▶ **USING THE INFORMATION**
1. Which spa types does the passage on S. aureus in Jordanian dairy farms name? List every one.
2. In the passage on S. aureus in Jordanian dairy farms, which gene was detected to identify MRSA isolates?
3. Write the next paragraph of the passage on S. aureus in Jordanian dairy farms, starting after its final sentence.

Transmission of pathogens

“This study aimed to determine the Spa types of S. aureus and evaluate the resistance genes profile of isolates from dairy farms in Jordan. The results of this study can be used to determine the most effective treatments for cows and have a significant impact on reducing the transmission of pathogens,” Dr Gharaibeh said.

S. aureus was isolated from milk samples obtained from bovines with subclinical mastitis. The identification process involved confirming and detecting resistance genes, spa typing, sequencing, and subsequent analysis.

In an analysis of S. aureus isolates, antimicrobial resistance genes were found to be prevalent, ranging from 15% in the aph(3′)-III gene to 100% in the tetK gene.

IDing MRSA isolates

In order to identify MRSA isolates, the mecA gene was detected in S. aureus isolates. There were 32 isolates found to carry the gene from 14 farms, resulting in a herd prevalence rate of 38 percent. Interestingly, a significant difference (P>0.05) was found between Irbid (28.1%) and Zarqa (6.5%).

Additionally, Irbid displayed a higher prevalence of aph(3′)-III than Zarqa. In contrast to Irbid, Zarqa had significantly higher levels of aph(3’)-III, aac(6’)/aph(2”), and ant(4’)-Ia genes (P>0.05).

A total of 21 S. aureus isolates were selected for further analysis. Among these isolates, six distinct spa types were observed, varying in repeat length from 2 to 11. Five of these types were previously known [t386 (n=4), t524 (n=2), t17426 (n=2), t17427 (n=1), and t1339 (n=1)], and one was reported for the first time [t17158 (n=11)]. Based on this finding, t17158 and its related types (t17426 and t17427) are the predominant causative agents of bovine mastitis in Jordan.

Primary cause of mastitis

“Based on the findings of this study, a novel spa type, t17158, appears to be the predominant type responsible for mastitis cases in Jordan,” Dr Gharaibeh said.

▶ **THE DATA**
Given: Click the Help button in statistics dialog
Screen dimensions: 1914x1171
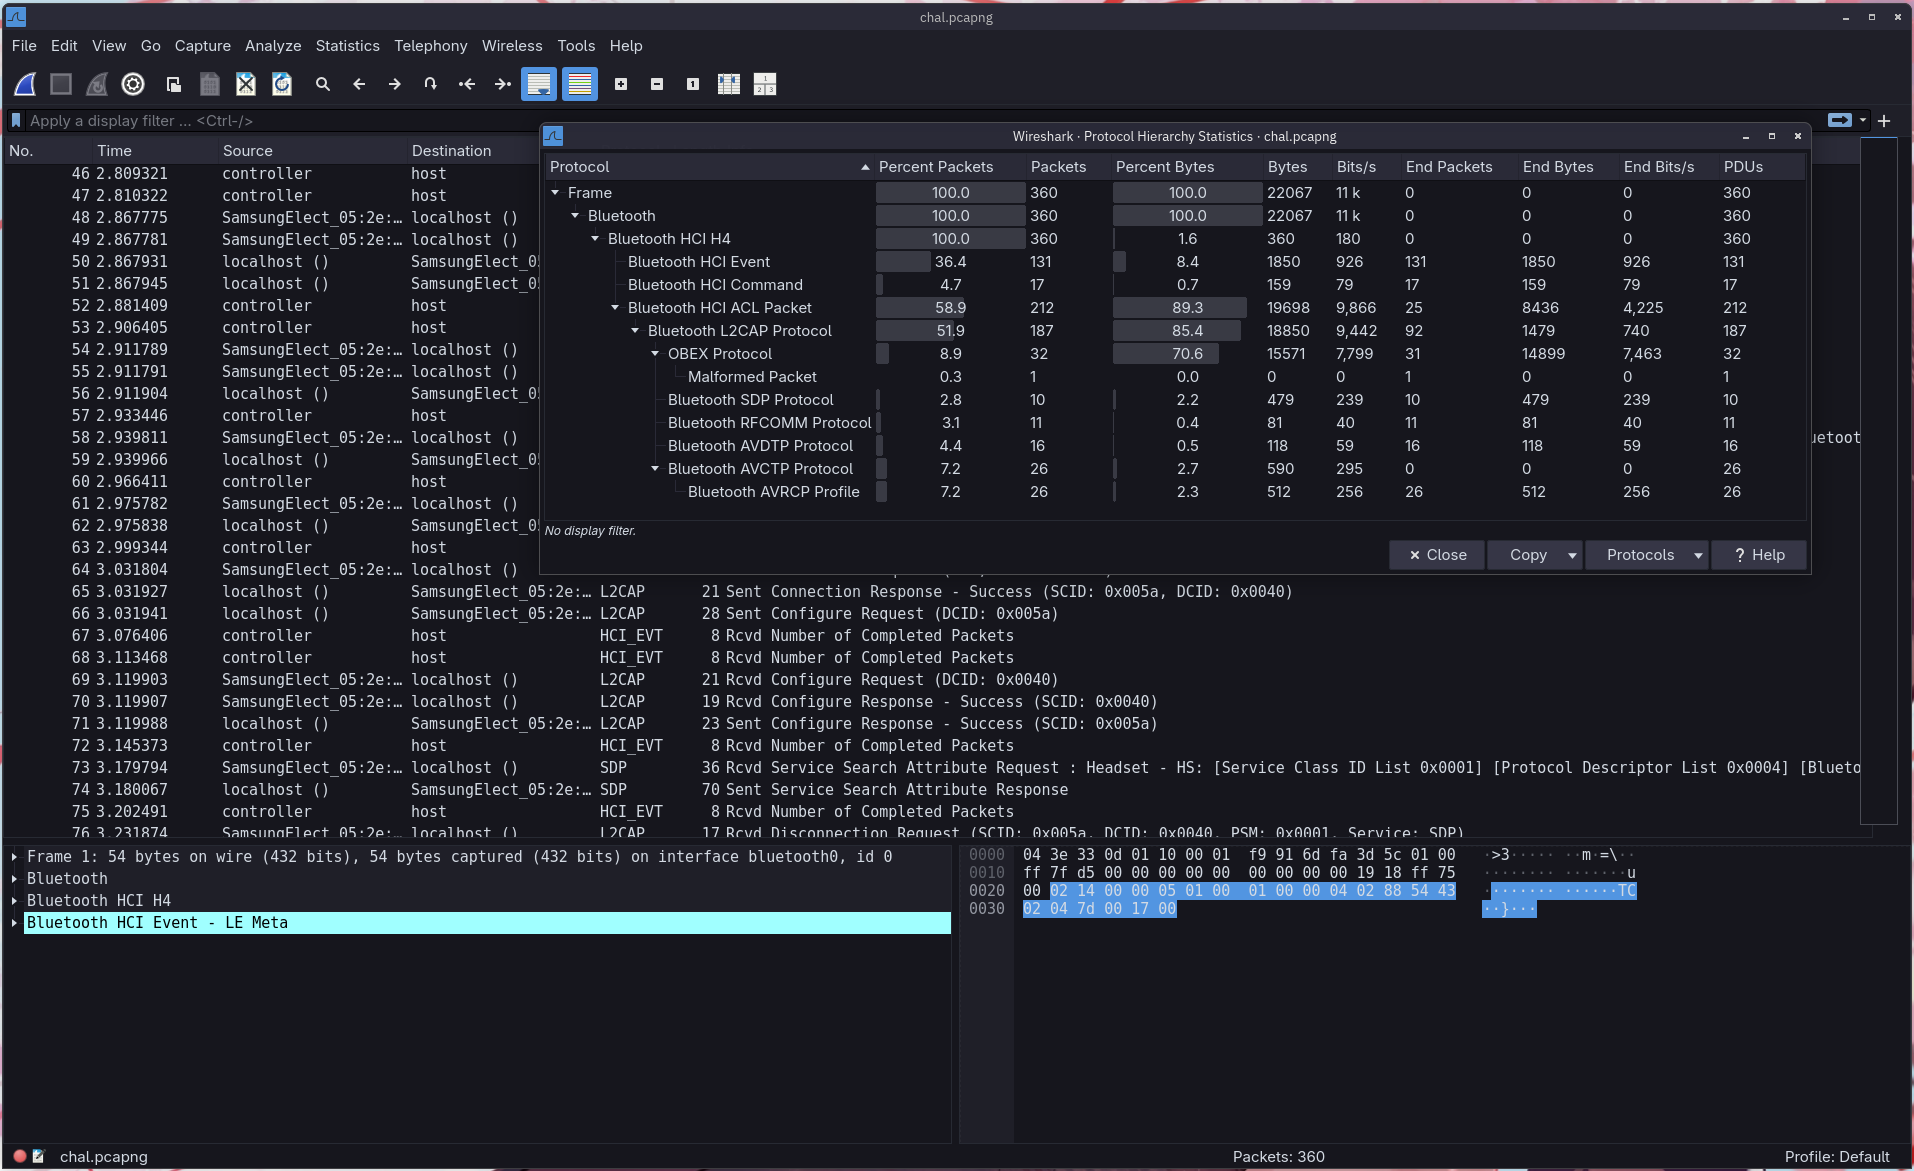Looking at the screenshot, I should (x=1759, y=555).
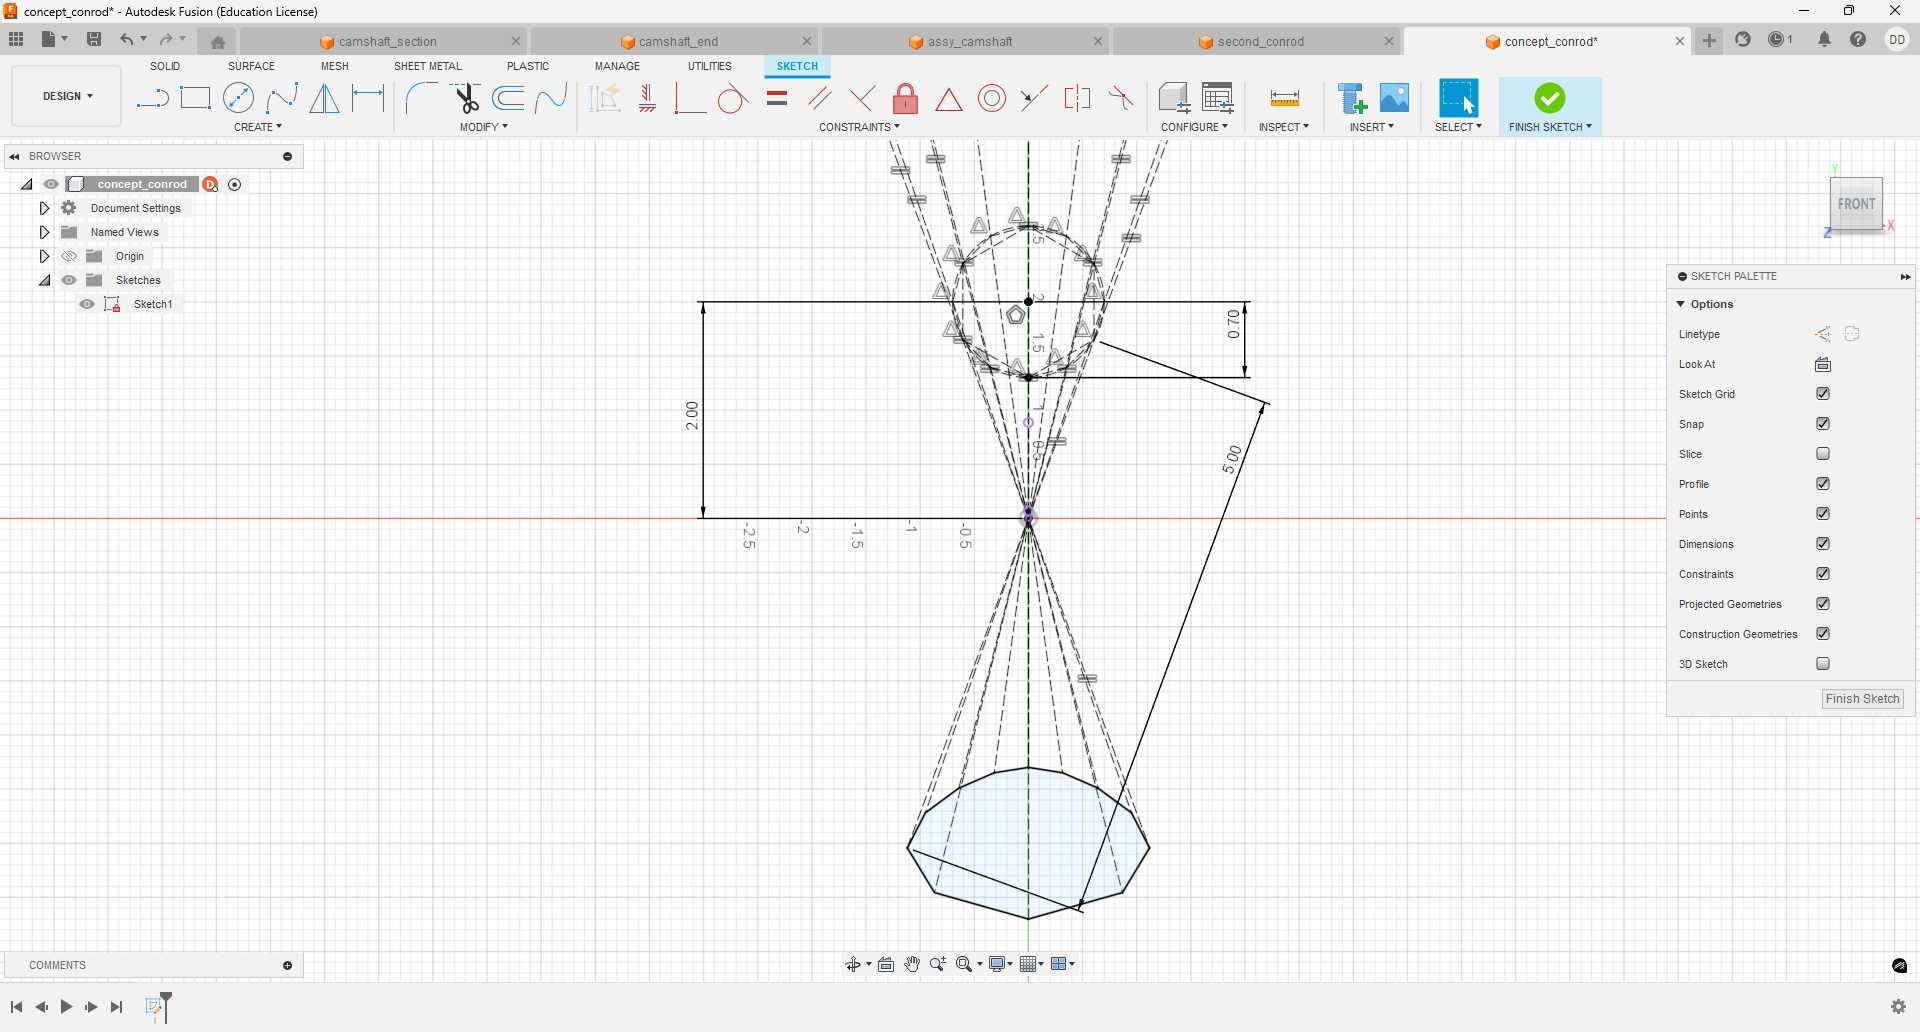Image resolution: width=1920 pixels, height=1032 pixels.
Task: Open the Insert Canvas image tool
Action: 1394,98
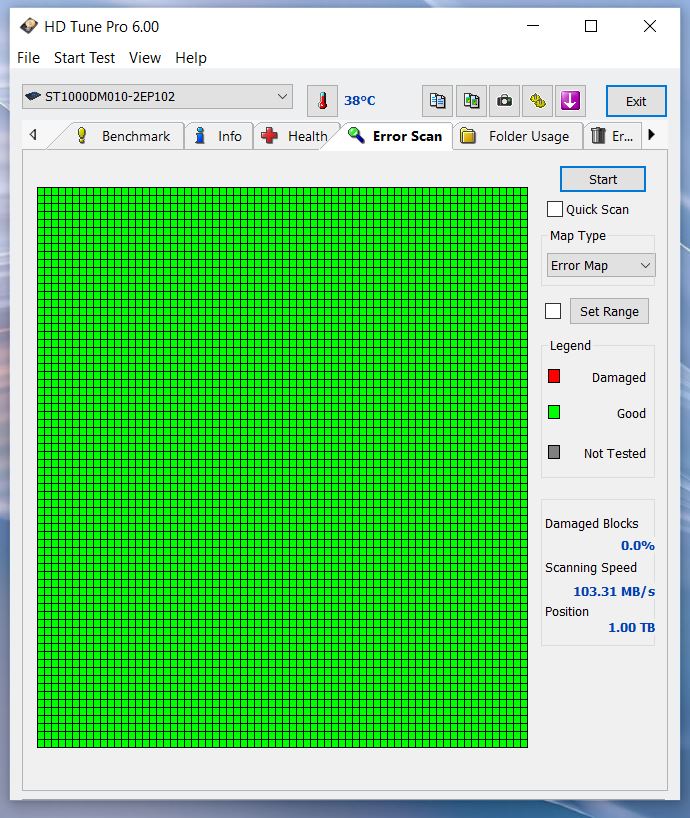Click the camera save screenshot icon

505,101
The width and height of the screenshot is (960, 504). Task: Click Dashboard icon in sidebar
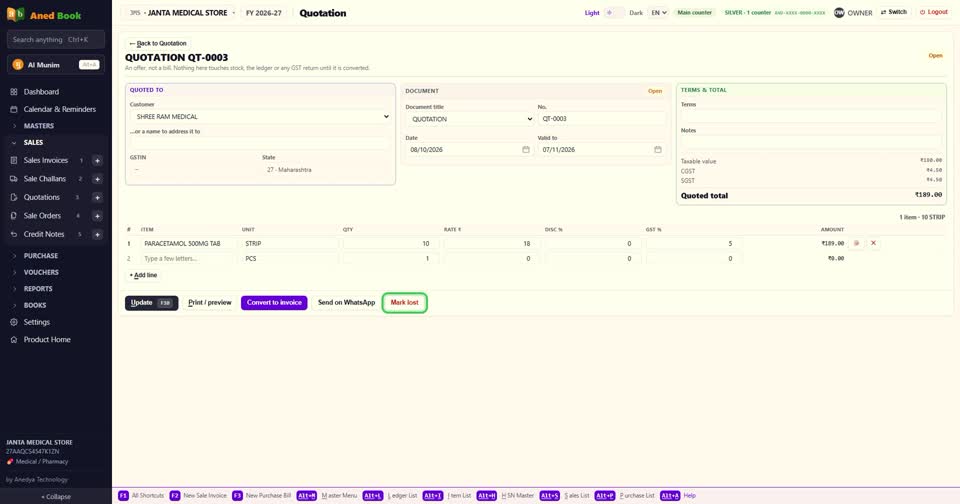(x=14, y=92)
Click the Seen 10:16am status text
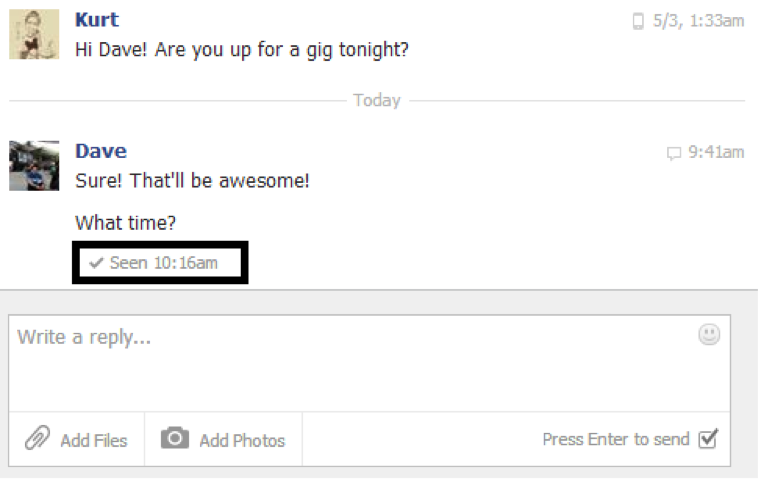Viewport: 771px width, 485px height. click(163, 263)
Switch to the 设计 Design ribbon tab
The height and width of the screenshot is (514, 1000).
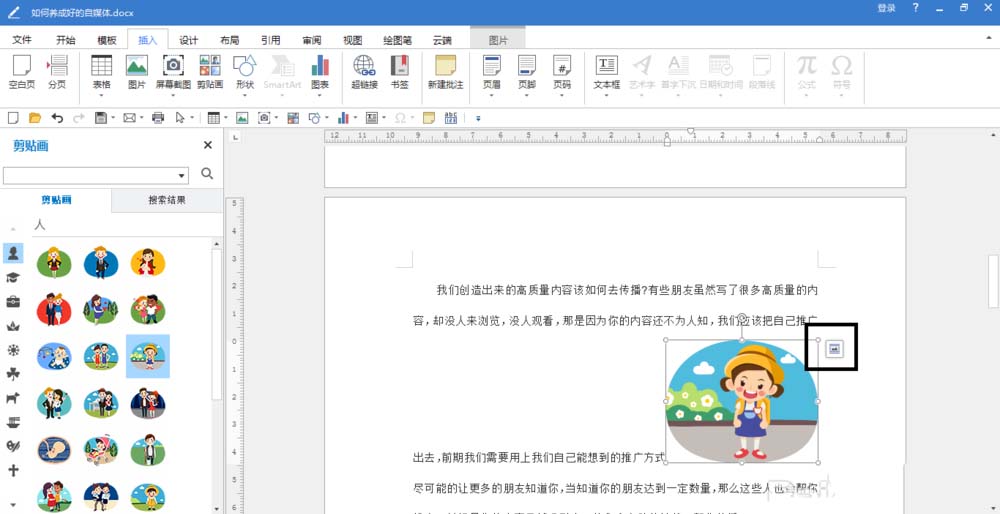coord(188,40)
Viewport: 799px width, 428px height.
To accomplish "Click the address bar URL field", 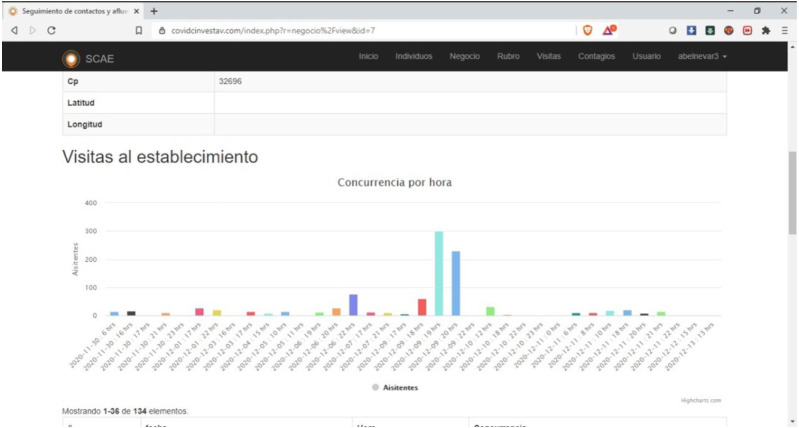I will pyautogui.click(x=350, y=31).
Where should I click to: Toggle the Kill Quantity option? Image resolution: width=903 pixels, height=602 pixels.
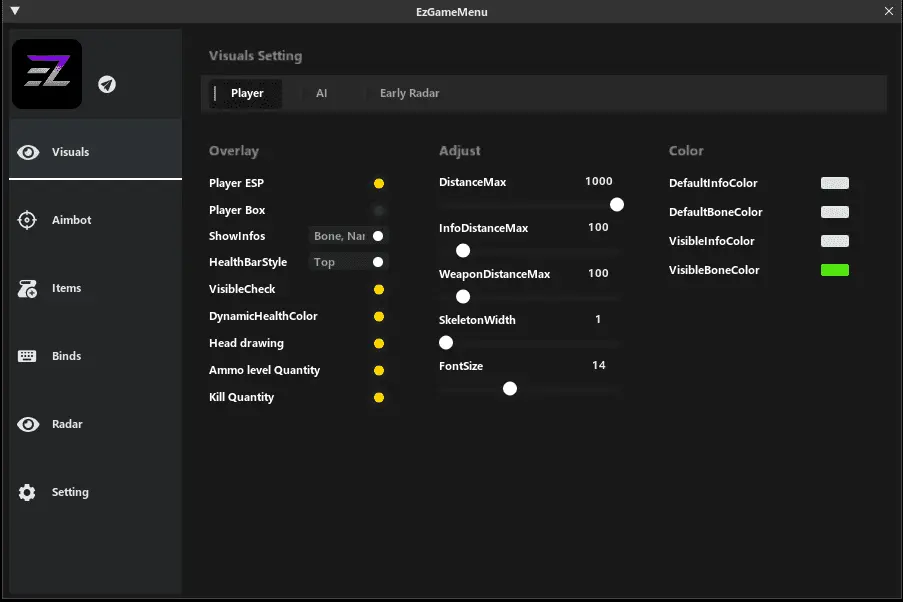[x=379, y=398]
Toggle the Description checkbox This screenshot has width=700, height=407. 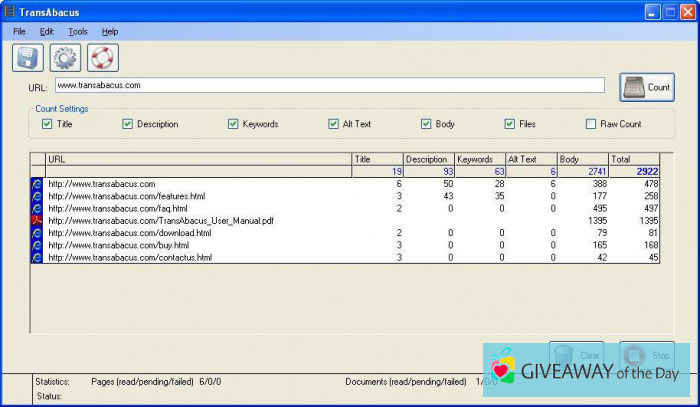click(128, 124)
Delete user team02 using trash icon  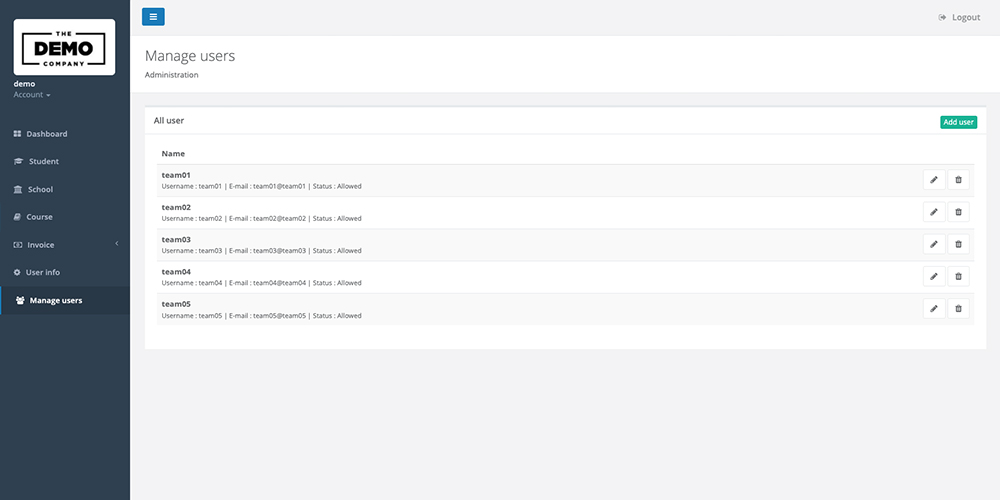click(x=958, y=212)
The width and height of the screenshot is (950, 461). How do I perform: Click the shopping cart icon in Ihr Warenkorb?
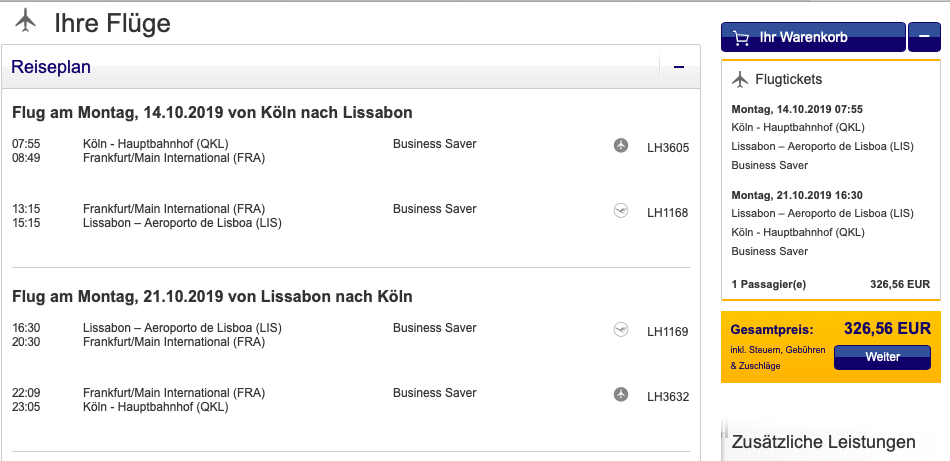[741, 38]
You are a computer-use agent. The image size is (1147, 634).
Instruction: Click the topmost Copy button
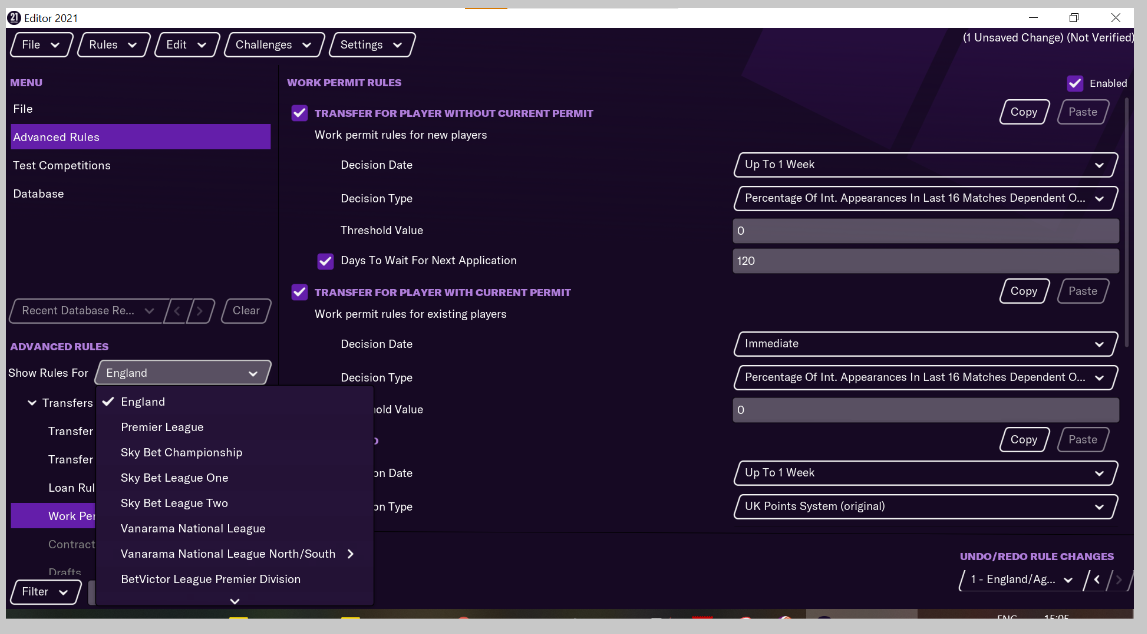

▶ **LIST OF ANSWERS**
1. t386, t524, t17426, t17427, t1339, t17158

2. The mecA gene.

3.
“Moreover, the emergence of this spa type demonstrates its potential importance for bovine health. A number of the S. aureus isolates exhibited substantial resistance to penicillin and tetracycline, with resistance genes associated with these antibiotics prevalent in the isolates.

“In light of this resistance, commonly used antibiotic classes are less effective in treating bovine mastitis. There are also concerns regarding public health implications associated with the presence of MRSA isolates among S. aureus strains. In dairy cow populations, these isolates may serve as reservoirs for antibiotic-resistant bacteria.”

Significant discovery

What surprised Dr Gharaibeh was the identification of novel spa types in this study, representing a significant discovery.

“One particular novel type, t17158, emerged as a prominent type responsible for mastitis. The presence of this novel spa type highlights its potential impact on bovine health,” he said.

“Future studies will be required to determine whether MRSA strains isolated from workers’ nasals are related genetically to isolates from cattle. This will be done by analysing their molecular characterization using PFGE, MLST, spa, SCCmec, and agr typing.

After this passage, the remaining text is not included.